:: The records ::
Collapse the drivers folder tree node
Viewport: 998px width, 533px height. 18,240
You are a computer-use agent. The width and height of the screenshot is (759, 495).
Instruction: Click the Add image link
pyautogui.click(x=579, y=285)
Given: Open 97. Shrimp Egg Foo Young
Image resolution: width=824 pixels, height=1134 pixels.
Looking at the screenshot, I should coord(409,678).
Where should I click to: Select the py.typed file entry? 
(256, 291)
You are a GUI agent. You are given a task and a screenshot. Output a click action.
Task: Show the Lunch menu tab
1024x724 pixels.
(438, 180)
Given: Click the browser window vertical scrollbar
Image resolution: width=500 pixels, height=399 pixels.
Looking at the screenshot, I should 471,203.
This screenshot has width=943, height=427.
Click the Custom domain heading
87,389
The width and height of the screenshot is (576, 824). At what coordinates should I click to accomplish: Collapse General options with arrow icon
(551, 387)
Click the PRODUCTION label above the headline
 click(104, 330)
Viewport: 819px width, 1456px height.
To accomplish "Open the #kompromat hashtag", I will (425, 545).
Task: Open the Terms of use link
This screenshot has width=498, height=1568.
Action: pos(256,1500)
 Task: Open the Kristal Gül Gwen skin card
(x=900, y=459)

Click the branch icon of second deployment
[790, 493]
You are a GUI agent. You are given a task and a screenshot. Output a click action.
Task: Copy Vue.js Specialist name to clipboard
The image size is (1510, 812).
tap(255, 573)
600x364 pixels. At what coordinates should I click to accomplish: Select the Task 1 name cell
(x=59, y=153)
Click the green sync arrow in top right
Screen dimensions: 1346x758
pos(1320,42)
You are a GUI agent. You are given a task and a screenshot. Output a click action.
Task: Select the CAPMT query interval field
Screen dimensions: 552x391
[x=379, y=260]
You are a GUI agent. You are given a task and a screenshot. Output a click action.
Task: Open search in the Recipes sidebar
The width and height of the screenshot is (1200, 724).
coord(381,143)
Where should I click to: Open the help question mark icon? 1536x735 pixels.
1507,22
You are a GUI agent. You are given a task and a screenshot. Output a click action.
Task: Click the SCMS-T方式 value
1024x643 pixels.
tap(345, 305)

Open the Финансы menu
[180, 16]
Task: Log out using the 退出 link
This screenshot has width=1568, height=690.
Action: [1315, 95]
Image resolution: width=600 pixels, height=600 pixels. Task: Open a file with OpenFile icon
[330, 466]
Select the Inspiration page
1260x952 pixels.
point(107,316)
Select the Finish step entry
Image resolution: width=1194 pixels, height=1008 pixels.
:::
▶ What needs to be done
Look above and repeat, character for character, the lines from the first one to the line with "Task: Open the Terms of use link", counting both.

▶ Output below
Collapse the drivers folder tree node
Viewport: 998px width, 533px height. 18,240
You are a computer-use agent. The width and height of the screenshot is (759, 495).
Instruction: Click the Add image link
pyautogui.click(x=579, y=285)
Given: Open 97. Shrimp Egg Foo Young
Image resolution: width=824 pixels, height=1134 pixels.
Looking at the screenshot, I should coord(409,678).
Where should I click to: Select the py.typed file entry? 
(256, 291)
You are a GUI agent. You are given a task and a screenshot. Output a click action.
Task: Show the Lunch menu tab
1024x724 pixels.
(438, 180)
Given: Click the browser window vertical scrollbar
Image resolution: width=500 pixels, height=399 pixels.
Looking at the screenshot, I should 471,203.
This screenshot has width=943, height=427.
Click the Custom domain heading
87,389
The width and height of the screenshot is (576, 824). At what coordinates should I click to accomplish: Collapse General options with arrow icon
(551, 387)
Click the PRODUCTION label above the headline
 click(104, 330)
Viewport: 819px width, 1456px height.
To accomplish "Open the #kompromat hashtag", I will (425, 545).
Task: Open the Terms of use link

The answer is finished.